City of San Diego road crew paints a diagonal path on Montezuma Road to help bikes cross a fast-moving turn lane near the corner of Collwood.
Neiko Will
City of San Diego road crew paints a diagonal path on Montezuma Road to help bikes cross a fast-moving turn lane near the corner of Collwood.

One of San Diego’s most car-dependent neighborhoods could one day be a beacon of pedestrian-friendly urban design. That’s according to a recently unveiled plan for San Diego’s Mira Mesa neighborhood.

The changes are set to be considered by the city council this fall, and could drastically change the layout of an area that many say is a textbook example of outdated urban design, if passed.
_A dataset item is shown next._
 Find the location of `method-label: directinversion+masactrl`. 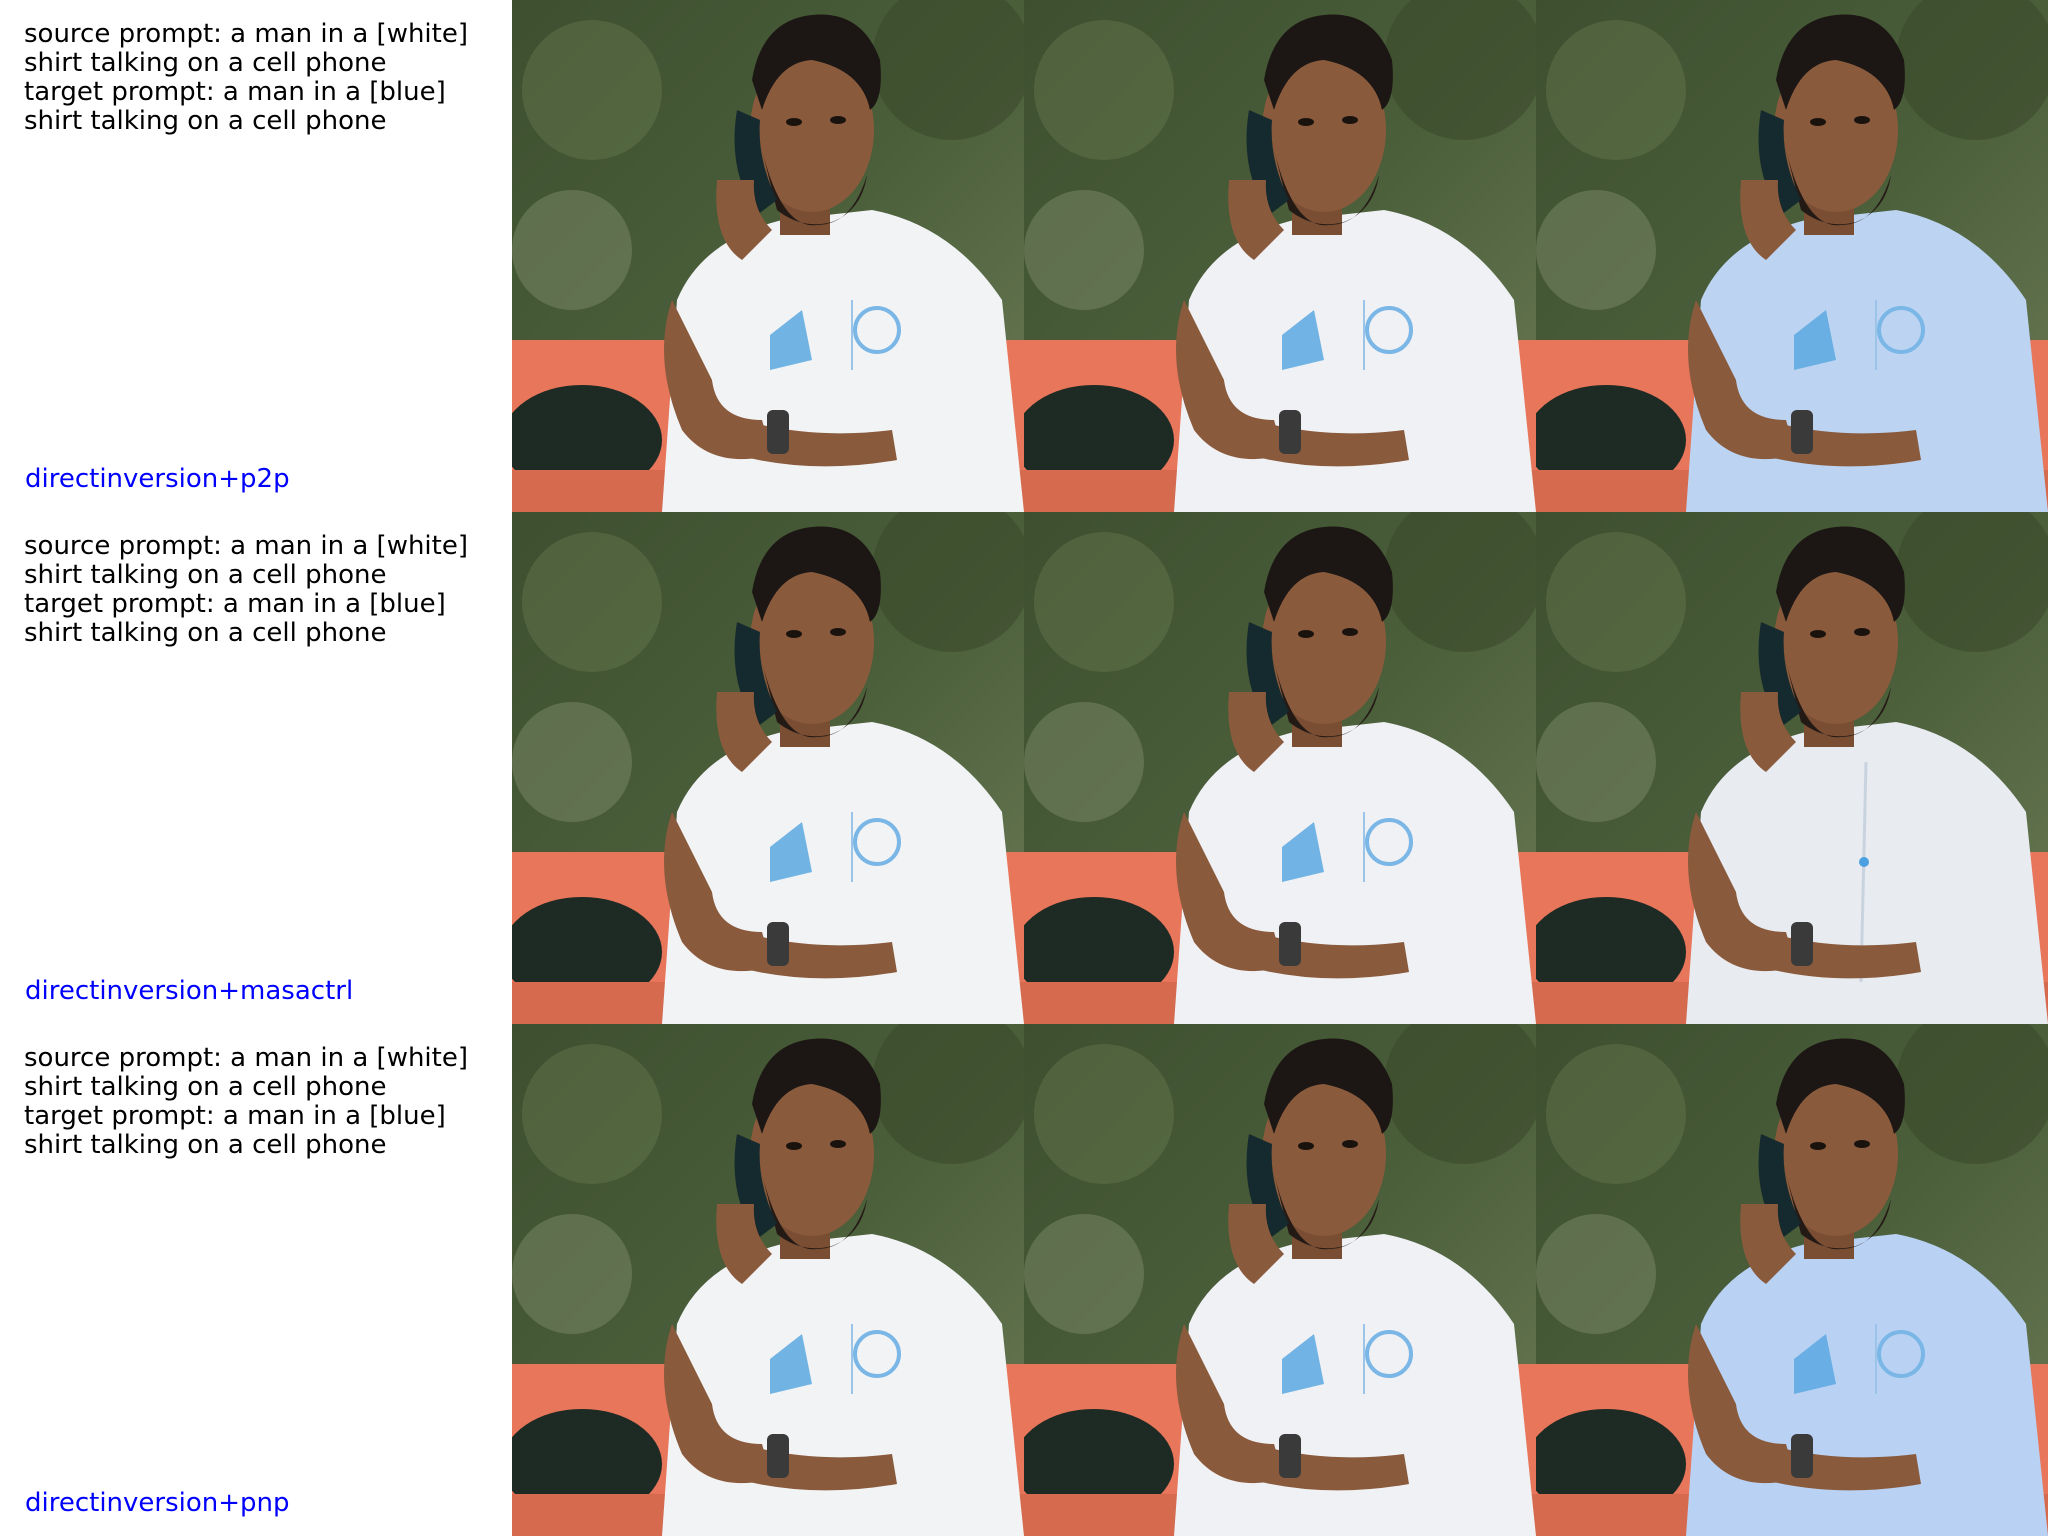

method-label: directinversion+masactrl is located at coordinates (190, 991).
The boldness of the plan is raising questions about whether the changes are realistic.

Jeff Stevens, who lived in Mira Mesa for 40 years is chair of the Mira Mesa Community Planning Group. He joined Midday Edition to talk about the details of the draft plan.

"So the idea is to redevelop certain areas where there are shopping malls, where there's industrial businesses, and to make those pedestrian friendly. There are a few other pedestrian improvements along the major roads, but I think to say it's turning the whole community into a pedestrian-friendly area is a bit of an overstatement," Stevens said.

The draft plan includes the construction of an aerial skyway.

"There are a lot of transit improvements in it that will require either a bond issue or a tax increase. The Skyway is a good example, though I like the concept. It's not clear that the public is willing to pay for that," Stevens said.